» ACTION ITEM:
The entries are to be output once more, word for word.
__________________________________________________
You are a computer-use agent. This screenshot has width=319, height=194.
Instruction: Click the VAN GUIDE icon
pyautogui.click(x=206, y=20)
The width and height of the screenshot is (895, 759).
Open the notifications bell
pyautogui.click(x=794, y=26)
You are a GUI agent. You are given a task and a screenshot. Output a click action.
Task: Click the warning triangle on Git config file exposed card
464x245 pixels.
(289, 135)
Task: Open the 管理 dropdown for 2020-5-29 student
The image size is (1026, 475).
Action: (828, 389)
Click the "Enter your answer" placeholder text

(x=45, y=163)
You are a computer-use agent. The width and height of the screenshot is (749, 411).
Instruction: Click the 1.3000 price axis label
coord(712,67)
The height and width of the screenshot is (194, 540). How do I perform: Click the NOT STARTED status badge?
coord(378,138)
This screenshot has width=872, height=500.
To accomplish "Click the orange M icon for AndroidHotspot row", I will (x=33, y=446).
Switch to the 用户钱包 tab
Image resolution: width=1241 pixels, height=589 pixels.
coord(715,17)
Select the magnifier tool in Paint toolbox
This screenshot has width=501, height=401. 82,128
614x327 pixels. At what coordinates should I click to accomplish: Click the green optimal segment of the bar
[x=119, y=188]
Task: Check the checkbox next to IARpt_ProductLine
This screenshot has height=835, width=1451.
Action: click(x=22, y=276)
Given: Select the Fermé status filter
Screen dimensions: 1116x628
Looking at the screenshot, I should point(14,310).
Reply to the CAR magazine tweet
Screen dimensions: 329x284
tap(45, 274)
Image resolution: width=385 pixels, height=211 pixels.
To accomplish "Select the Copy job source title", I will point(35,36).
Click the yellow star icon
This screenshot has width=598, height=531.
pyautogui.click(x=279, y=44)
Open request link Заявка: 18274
__________________________________________________
» RESPONSE TO THE TASK:
You are a computer-use agent. This screenshot has width=319, height=194.
Instruction: Click the VAN GUIDE icon
pyautogui.click(x=206, y=20)
The width and height of the screenshot is (895, 759).
Open the notifications bell
pyautogui.click(x=794, y=26)
You are a GUI agent. You are given a task and a screenshot. Output a click action.
Task: Click the warning triangle on Git config file exposed card
464x245 pixels.
(289, 135)
Task: Open the 管理 dropdown for 2020-5-29 student
The image size is (1026, 475).
Action: (828, 389)
Click the "Enter your answer" placeholder text

(x=45, y=163)
You are a computer-use agent. The width and height of the screenshot is (749, 411).
Instruction: Click the 1.3000 price axis label
coord(712,67)
The height and width of the screenshot is (194, 540). How do I perform: Click the NOT STARTED status badge?
coord(378,138)
This screenshot has width=872, height=500.
To accomplish "Click the orange M icon for AndroidHotspot row", I will (x=33, y=446).
Switch to the 用户钱包 tab
Image resolution: width=1241 pixels, height=589 pixels.
coord(715,17)
Select the magnifier tool in Paint toolbox
This screenshot has width=501, height=401. 82,128
614x327 pixels. At what coordinates should I click to accomplish: Click the green optimal segment of the bar
[x=119, y=188]
Task: Check the checkbox next to IARpt_ProductLine
This screenshot has height=835, width=1451.
Action: click(x=22, y=276)
Given: Select the Fermé status filter
Screen dimensions: 1116x628
Looking at the screenshot, I should point(14,310).
Reply to the CAR magazine tweet
Screen dimensions: 329x284
tap(45, 274)
Image resolution: width=385 pixels, height=211 pixels.
To accomplish "Select the Copy job source title", I will point(35,36).
Click the yellow star icon
This screenshot has width=598, height=531.
pyautogui.click(x=279, y=44)
Open request link Заявка: 18274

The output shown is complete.